# [Work required]
Reproduce the items below, swapping "Locate an element on the screen." for "Find an element on the screen." wherever it occurs and leaving every other part unchanged.

# [Data supplied]
· · · · ·
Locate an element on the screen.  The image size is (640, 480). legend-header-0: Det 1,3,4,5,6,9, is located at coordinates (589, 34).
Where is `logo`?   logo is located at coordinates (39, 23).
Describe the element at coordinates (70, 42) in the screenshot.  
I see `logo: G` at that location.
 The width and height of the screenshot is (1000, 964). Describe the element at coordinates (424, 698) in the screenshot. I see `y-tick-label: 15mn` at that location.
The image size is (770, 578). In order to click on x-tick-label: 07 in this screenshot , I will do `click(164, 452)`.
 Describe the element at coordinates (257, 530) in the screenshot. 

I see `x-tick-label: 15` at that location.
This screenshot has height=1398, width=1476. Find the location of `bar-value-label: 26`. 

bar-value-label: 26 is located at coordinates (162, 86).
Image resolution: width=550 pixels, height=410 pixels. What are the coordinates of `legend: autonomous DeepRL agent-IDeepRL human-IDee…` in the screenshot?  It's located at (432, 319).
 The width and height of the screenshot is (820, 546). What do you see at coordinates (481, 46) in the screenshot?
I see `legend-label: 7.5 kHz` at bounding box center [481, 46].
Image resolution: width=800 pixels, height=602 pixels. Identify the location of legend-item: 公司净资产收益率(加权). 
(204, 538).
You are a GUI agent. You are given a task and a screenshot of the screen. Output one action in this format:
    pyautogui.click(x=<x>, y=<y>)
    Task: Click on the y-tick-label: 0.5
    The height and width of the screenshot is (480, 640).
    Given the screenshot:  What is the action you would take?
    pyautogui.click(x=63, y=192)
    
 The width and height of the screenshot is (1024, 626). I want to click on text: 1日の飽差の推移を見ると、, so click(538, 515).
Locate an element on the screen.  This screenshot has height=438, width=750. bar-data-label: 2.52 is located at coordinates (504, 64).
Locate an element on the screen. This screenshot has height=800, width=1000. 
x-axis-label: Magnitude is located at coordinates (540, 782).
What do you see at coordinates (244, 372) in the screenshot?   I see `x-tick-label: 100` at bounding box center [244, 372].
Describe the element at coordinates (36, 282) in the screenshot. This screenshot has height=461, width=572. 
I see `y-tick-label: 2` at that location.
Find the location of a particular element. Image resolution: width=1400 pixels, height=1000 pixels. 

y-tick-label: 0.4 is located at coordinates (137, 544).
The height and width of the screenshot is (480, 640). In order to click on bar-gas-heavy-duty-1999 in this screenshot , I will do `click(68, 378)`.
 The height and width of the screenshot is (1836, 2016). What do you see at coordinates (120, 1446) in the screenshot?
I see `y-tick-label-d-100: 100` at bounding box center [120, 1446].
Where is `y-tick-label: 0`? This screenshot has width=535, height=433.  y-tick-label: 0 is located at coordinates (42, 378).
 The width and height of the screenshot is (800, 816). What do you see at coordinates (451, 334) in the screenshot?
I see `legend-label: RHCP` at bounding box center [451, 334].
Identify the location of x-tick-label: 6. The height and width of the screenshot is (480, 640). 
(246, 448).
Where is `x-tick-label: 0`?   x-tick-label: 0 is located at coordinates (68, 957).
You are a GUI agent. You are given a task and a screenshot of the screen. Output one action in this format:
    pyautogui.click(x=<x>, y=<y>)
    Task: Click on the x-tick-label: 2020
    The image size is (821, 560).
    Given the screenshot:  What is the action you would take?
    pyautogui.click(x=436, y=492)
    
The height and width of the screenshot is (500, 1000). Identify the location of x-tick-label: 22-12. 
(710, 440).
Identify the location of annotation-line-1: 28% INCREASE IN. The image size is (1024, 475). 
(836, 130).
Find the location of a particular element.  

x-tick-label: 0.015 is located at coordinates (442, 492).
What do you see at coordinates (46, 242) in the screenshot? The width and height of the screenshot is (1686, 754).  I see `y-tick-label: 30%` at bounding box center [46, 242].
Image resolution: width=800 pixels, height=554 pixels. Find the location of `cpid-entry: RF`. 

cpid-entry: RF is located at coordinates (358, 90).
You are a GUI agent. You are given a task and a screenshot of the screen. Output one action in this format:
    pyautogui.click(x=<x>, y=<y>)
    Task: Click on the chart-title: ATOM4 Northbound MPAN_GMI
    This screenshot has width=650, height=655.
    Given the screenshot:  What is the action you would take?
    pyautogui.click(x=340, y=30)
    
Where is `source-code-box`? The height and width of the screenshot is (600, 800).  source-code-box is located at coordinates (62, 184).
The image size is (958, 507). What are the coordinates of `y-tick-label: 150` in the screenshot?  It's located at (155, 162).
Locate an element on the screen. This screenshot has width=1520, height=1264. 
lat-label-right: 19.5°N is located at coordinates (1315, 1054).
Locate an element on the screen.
· · · · ·
# [Final answer]
Find an element on the screen.  The image size is (640, 480). legend-header-0: Det 1,3,4,5,6,9, is located at coordinates (589, 34).
Where is `logo`?   logo is located at coordinates (39, 23).
Describe the element at coordinates (70, 42) in the screenshot.  
I see `logo: G` at that location.
 The width and height of the screenshot is (1000, 964). Describe the element at coordinates (424, 698) in the screenshot. I see `y-tick-label: 15mn` at that location.
The image size is (770, 578). In order to click on x-tick-label: 07 in this screenshot , I will do `click(164, 452)`.
 Describe the element at coordinates (257, 530) in the screenshot. 

I see `x-tick-label: 15` at that location.
This screenshot has height=1398, width=1476. Find the location of `bar-value-label: 26`. 

bar-value-label: 26 is located at coordinates (162, 86).
Image resolution: width=550 pixels, height=410 pixels. What are the coordinates of `legend: autonomous DeepRL agent-IDeepRL human-IDee…` in the screenshot?  It's located at (432, 319).
 The width and height of the screenshot is (820, 546). What do you see at coordinates (481, 46) in the screenshot?
I see `legend-label: 7.5 kHz` at bounding box center [481, 46].
Image resolution: width=800 pixels, height=602 pixels. Identify the location of legend-item: 公司净资产收益率(加权). 
(204, 538).
You are a GUI agent. You are given a task and a screenshot of the screen. Output one action in this format:
    pyautogui.click(x=<x>, y=<y>)
    Task: Click on the y-tick-label: 0.5
    The height and width of the screenshot is (480, 640).
    Given the screenshot:  What is the action you would take?
    pyautogui.click(x=63, y=192)
    
 The width and height of the screenshot is (1024, 626). I want to click on text: 1日の飽差の推移を見ると、, so click(538, 515).
Find an element on the screen.  This screenshot has height=438, width=750. bar-data-label: 2.52 is located at coordinates (504, 64).
Find an element on the screen. This screenshot has height=800, width=1000. 
x-axis-label: Magnitude is located at coordinates (540, 782).
What do you see at coordinates (244, 372) in the screenshot?   I see `x-tick-label: 100` at bounding box center [244, 372].
Describe the element at coordinates (36, 282) in the screenshot. This screenshot has height=461, width=572. 
I see `y-tick-label: 2` at that location.
Find the location of a particular element. Image resolution: width=1400 pixels, height=1000 pixels. 

y-tick-label: 0.4 is located at coordinates (137, 544).
The height and width of the screenshot is (480, 640). In order to click on bar-gas-heavy-duty-1999 in this screenshot , I will do `click(68, 378)`.
 The height and width of the screenshot is (1836, 2016). What do you see at coordinates (120, 1446) in the screenshot?
I see `y-tick-label-d-100: 100` at bounding box center [120, 1446].
Where is `y-tick-label: 0`? This screenshot has width=535, height=433.  y-tick-label: 0 is located at coordinates (42, 378).
 The width and height of the screenshot is (800, 816). What do you see at coordinates (451, 334) in the screenshot?
I see `legend-label: RHCP` at bounding box center [451, 334].
Identify the location of x-tick-label: 6. The height and width of the screenshot is (480, 640). 
(246, 448).
Where is `x-tick-label: 0`?   x-tick-label: 0 is located at coordinates (68, 957).
You are a GUI agent. You are given a task and a screenshot of the screen. Output one action in this format:
    pyautogui.click(x=<x>, y=<y>)
    Task: Click on the x-tick-label: 2020
    The image size is (821, 560).
    Given the screenshot:  What is the action you would take?
    pyautogui.click(x=436, y=492)
    
The height and width of the screenshot is (500, 1000). Identify the location of x-tick-label: 22-12. 
(710, 440).
Identify the location of annotation-line-1: 28% INCREASE IN. The image size is (1024, 475). 
(836, 130).
Find the location of a particular element.  

x-tick-label: 0.015 is located at coordinates (442, 492).
What do you see at coordinates (46, 242) in the screenshot? The width and height of the screenshot is (1686, 754).  I see `y-tick-label: 30%` at bounding box center [46, 242].
Image resolution: width=800 pixels, height=554 pixels. Find the location of `cpid-entry: RF`. 

cpid-entry: RF is located at coordinates (358, 90).
You are a GUI agent. You are given a task and a screenshot of the screen. Output one action in this format:
    pyautogui.click(x=<x>, y=<y>)
    Task: Click on the chart-title: ATOM4 Northbound MPAN_GMI
    This screenshot has width=650, height=655.
    Given the screenshot:  What is the action you would take?
    pyautogui.click(x=340, y=30)
    
Where is `source-code-box`? The height and width of the screenshot is (600, 800).  source-code-box is located at coordinates (62, 184).
The image size is (958, 507). What are the coordinates of `y-tick-label: 150` in the screenshot?  It's located at (155, 162).
Find an element on the screen. This screenshot has width=1520, height=1264. 
lat-label-right: 19.5°N is located at coordinates (1315, 1054).
Find an element on the screen.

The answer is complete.